* **Directions for this task**
Please retype the records below exactly as they appear, but leave out the pictures.

* **Dataset extract**

· · ·

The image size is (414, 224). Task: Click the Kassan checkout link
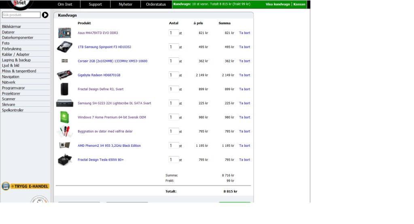[299, 4]
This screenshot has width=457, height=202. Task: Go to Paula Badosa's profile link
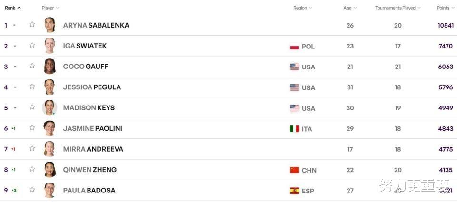coord(89,191)
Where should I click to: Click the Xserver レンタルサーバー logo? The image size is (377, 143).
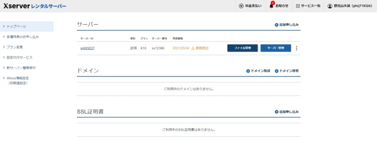pos(35,6)
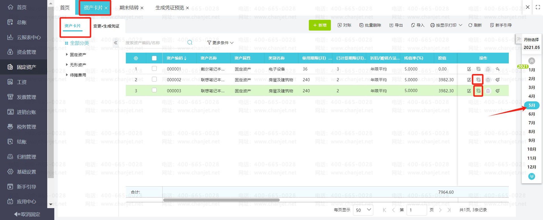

· · ·

* **Response area**
The image size is (414, 224). Task: Click the Kassan checkout link
[299, 4]
This screenshot has width=457, height=202. Task: Go to Paula Badosa's profile link
coord(89,191)
Where should I click to: Click the Xserver レンタルサーバー logo? The image size is (377, 143).
pos(35,6)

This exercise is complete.